Inspector French and the Box Office Murders

Home > Other > Inspector French and the Box Office Murders > Page 11
Inspector French and the Box Office Murders Page 11

by Freeman Wills Crofts

Ormsby shook his head. He could try, but he wouldn’t go nap on the result.

  ‘Then better take a pane with you.’

  ‘Are you sure of the size?’

  ‘No, but take it big and take a diamond as well. You’ll want the usual things, and some reddish brown paint and dust. We’ll try and get the lock off from the inside and then perhaps you could cut a key.’

  Ormsby was dubious as to the possibilities, but delighted at the prospect of adventure, and departed jubilantly to get his paraphernalia together.

  It was getting on towards two o’clock next morning when the two men set out. Both were wearing dark clothes, caps and rubber shoes. Except for Ormsby’s pane of glass, wrapped up neatly in dark coloured paper, there was nothing to draw an observer’s attention to them. In addition to the glass Ormsby had a small kit of tools, while French carried two electric torches and a large black overcoat.

  Tate’s Lane, when they reached it, was deserted save for a single policeman patrolling slowly towards its far end.

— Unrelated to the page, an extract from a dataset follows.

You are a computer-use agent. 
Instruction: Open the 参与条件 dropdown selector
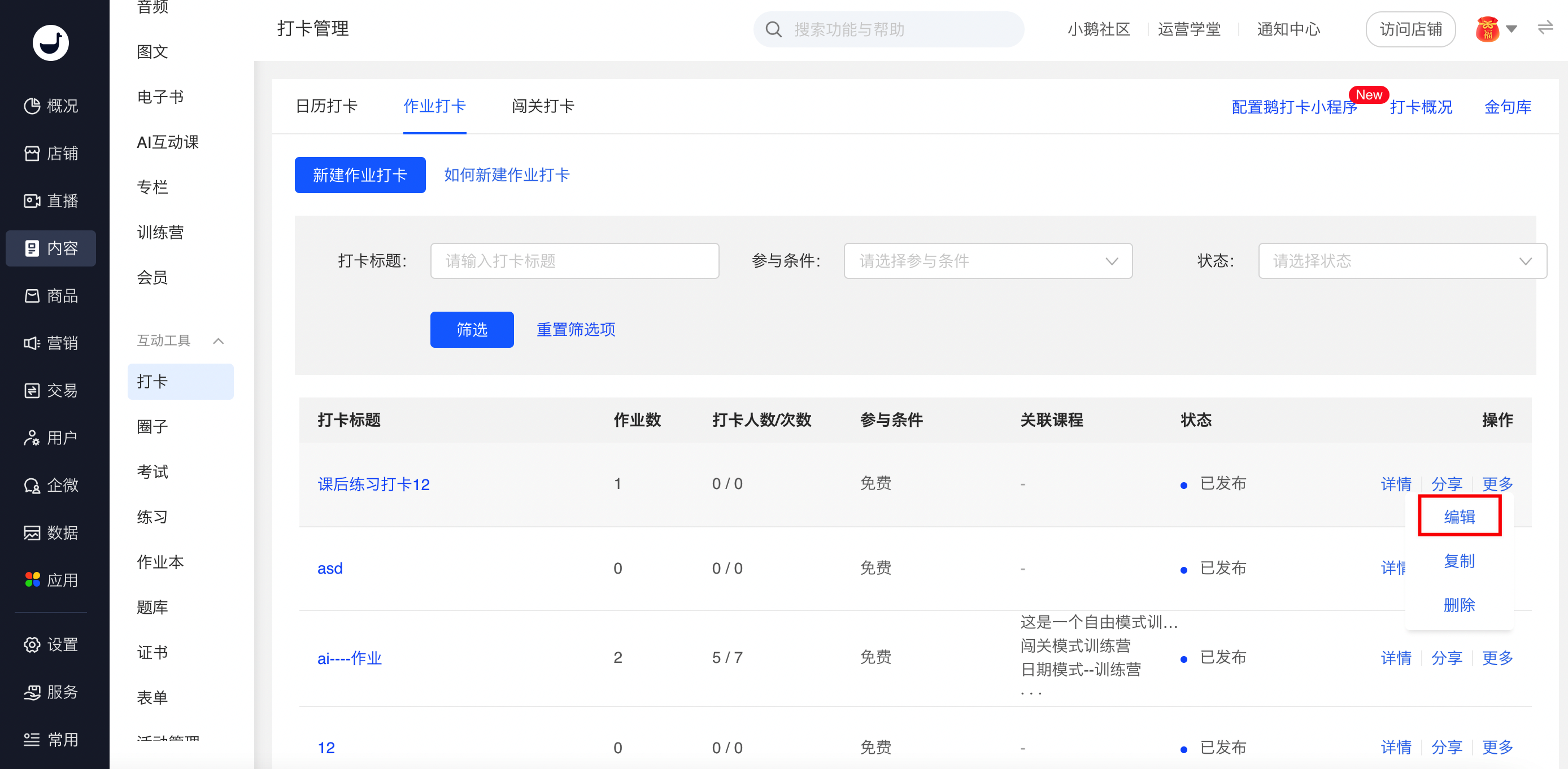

  ‘When he goes round the corner we’ll have our opportunity,’ said French, who had looked up the areas covered by all the adjacent beats.

  They waited in York Street until the man disappeared, then followed him down Tate’s Lane. Two minutes later they were at the coachbuilder’s.

  ‘Now for it,’ said French, glancing quickly round.

  No one was in sight. Opposite, the houses were in darkness except for a single lighted window, which showed a dull yellow square against the surrounding gloom. Rather a nuisance, French thought. Someone over there was awake and might chance to look out.

  ‘I’ll go first,’ he whispered.

  Ormsby laid his glass against the wall, and forming a back, gave French a hoist up on to the wall. A moment later French had dropped softly to the ground within. Quickly the glass and tools were handed over, and in ten seconds more Ormsby also was inside.

  They stood listening, but the silence was reassuring, and they tiptoed to the garage and set to work on the window. French directed the beam from his torch and held up the coat to screen the light, while Ormsby tackled the removal of the glass.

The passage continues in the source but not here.